# WHAT IS EXPECTED:
Reproduce the data below in full. Nothing should differ from the original.

--- INFORMATION GIVEN Enclosed Below ---

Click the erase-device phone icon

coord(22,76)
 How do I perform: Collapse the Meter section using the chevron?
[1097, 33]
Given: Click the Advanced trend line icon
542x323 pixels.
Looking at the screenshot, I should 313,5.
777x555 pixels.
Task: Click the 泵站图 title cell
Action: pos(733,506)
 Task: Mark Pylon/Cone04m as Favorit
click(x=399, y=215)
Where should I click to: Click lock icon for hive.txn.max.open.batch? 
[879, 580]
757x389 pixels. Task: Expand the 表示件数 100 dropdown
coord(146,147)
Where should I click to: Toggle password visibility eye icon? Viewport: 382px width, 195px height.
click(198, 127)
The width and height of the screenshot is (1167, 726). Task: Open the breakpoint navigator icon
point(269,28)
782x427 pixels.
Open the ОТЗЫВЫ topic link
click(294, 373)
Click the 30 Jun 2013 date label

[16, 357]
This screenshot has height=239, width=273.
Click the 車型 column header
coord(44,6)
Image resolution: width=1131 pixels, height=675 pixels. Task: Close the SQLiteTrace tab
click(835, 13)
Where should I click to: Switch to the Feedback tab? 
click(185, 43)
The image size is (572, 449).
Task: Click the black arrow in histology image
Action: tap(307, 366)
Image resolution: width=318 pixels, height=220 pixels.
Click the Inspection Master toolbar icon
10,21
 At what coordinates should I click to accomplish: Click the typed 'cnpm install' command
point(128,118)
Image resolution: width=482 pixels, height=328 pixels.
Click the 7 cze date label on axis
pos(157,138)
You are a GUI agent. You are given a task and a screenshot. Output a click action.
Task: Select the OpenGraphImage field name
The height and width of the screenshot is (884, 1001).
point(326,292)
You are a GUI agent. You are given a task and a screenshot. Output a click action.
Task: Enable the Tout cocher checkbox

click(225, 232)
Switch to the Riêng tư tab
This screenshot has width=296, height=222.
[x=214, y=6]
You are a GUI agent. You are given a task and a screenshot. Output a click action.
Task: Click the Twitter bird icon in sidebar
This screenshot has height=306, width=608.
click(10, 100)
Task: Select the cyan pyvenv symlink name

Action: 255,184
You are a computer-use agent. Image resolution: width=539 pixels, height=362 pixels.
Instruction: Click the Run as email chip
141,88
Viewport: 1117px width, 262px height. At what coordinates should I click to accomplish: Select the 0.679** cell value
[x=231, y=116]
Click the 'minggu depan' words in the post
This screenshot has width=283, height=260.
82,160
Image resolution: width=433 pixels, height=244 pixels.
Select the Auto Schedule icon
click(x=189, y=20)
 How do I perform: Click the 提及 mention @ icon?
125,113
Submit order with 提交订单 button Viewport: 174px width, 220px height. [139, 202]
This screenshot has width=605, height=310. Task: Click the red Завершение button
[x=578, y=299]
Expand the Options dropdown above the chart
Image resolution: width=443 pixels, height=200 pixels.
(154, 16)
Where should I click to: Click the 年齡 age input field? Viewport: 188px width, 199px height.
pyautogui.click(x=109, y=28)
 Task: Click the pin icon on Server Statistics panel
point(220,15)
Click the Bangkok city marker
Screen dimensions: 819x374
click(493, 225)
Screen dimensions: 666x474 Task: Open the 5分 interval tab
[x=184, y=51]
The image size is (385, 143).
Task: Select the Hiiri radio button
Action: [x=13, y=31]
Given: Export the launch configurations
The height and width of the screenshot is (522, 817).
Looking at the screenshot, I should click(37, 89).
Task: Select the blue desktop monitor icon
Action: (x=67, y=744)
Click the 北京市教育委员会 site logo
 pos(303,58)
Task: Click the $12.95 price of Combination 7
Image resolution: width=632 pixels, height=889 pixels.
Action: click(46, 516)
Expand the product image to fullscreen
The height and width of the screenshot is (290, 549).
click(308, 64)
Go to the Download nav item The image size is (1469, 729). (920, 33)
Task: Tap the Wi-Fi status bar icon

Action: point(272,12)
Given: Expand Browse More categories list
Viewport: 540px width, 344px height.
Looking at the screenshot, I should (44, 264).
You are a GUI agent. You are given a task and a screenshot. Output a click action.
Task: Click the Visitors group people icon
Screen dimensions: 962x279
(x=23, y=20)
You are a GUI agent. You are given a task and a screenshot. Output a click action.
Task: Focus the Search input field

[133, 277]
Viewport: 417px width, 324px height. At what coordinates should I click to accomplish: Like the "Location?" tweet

--- End of Enclosed INFORMATION GIVEN ---

# REPLY TO THE TASK:
Click the erase-device phone icon

coord(22,76)
 How do I perform: Collapse the Meter section using the chevron?
[1097, 33]
Given: Click the Advanced trend line icon
542x323 pixels.
Looking at the screenshot, I should 313,5.
777x555 pixels.
Task: Click the 泵站图 title cell
Action: pos(733,506)
 Task: Mark Pylon/Cone04m as Favorit
click(x=399, y=215)
Where should I click to: Click lock icon for hive.txn.max.open.batch? 
[879, 580]
757x389 pixels. Task: Expand the 表示件数 100 dropdown
coord(146,147)
Where should I click to: Toggle password visibility eye icon? Viewport: 382px width, 195px height.
click(198, 127)
The width and height of the screenshot is (1167, 726). Task: Open the breakpoint navigator icon
point(269,28)
782x427 pixels.
Open the ОТЗЫВЫ topic link
click(294, 373)
Click the 30 Jun 2013 date label

[16, 357]
This screenshot has height=239, width=273.
Click the 車型 column header
coord(44,6)
Image resolution: width=1131 pixels, height=675 pixels. Task: Close the SQLiteTrace tab
click(835, 13)
Where should I click to: Switch to the Feedback tab? 
click(185, 43)
The image size is (572, 449).
Task: Click the black arrow in histology image
Action: tap(307, 366)
Image resolution: width=318 pixels, height=220 pixels.
Click the Inspection Master toolbar icon
10,21
 At what coordinates should I click to accomplish: Click the typed 'cnpm install' command
point(128,118)
Image resolution: width=482 pixels, height=328 pixels.
Click the 7 cze date label on axis
pos(157,138)
You are a GUI agent. You are given a task and a screenshot. Output a click action.
Task: Select the OpenGraphImage field name
The height and width of the screenshot is (884, 1001).
point(326,292)
You are a GUI agent. You are given a task and a screenshot. Output a click action.
Task: Enable the Tout cocher checkbox

click(225, 232)
Switch to the Riêng tư tab
This screenshot has width=296, height=222.
[x=214, y=6]
You are a GUI agent. You are given a task and a screenshot. Output a click action.
Task: Click the Twitter bird icon in sidebar
This screenshot has height=306, width=608.
click(10, 100)
Task: Select the cyan pyvenv symlink name

Action: 255,184
You are a computer-use agent. Image resolution: width=539 pixels, height=362 pixels.
Instruction: Click the Run as email chip
141,88
Viewport: 1117px width, 262px height. At what coordinates should I click to accomplish: Select the 0.679** cell value
[x=231, y=116]
Click the 'minggu depan' words in the post
This screenshot has width=283, height=260.
82,160
Image resolution: width=433 pixels, height=244 pixels.
Select the Auto Schedule icon
click(x=189, y=20)
 How do I perform: Click the 提及 mention @ icon?
125,113
Submit order with 提交订单 button Viewport: 174px width, 220px height. [139, 202]
This screenshot has width=605, height=310. Task: Click the red Завершение button
[x=578, y=299]
Expand the Options dropdown above the chart
Image resolution: width=443 pixels, height=200 pixels.
(154, 16)
Where should I click to: Click the 年齡 age input field? Viewport: 188px width, 199px height.
pyautogui.click(x=109, y=28)
 Task: Click the pin icon on Server Statistics panel
point(220,15)
Click the Bangkok city marker
Screen dimensions: 819x374
click(493, 225)
Screen dimensions: 666x474 Task: Open the 5分 interval tab
[x=184, y=51]
The image size is (385, 143).
Task: Select the Hiiri radio button
Action: [x=13, y=31]
Given: Export the launch configurations
The height and width of the screenshot is (522, 817).
Looking at the screenshot, I should click(37, 89).
Task: Select the blue desktop monitor icon
Action: (x=67, y=744)
Click the 北京市教育委员会 site logo
 pos(303,58)
Task: Click the $12.95 price of Combination 7
Image resolution: width=632 pixels, height=889 pixels.
Action: click(46, 516)
Expand the product image to fullscreen
The height and width of the screenshot is (290, 549).
click(308, 64)
Go to the Download nav item The image size is (1469, 729). (920, 33)
Task: Tap the Wi-Fi status bar icon

Action: point(272,12)
Given: Expand Browse More categories list
Viewport: 540px width, 344px height.
Looking at the screenshot, I should (44, 264).
You are a GUI agent. You are given a task and a screenshot. Output a click action.
Task: Click the Visitors group people icon
Screen dimensions: 962x279
(x=23, y=20)
You are a GUI agent. You are given a task and a screenshot. Output a click action.
Task: Focus the Search input field

[133, 277]
Viewport: 417px width, 324px height. At what coordinates should I click to accomplish: Like the "Location?" tweet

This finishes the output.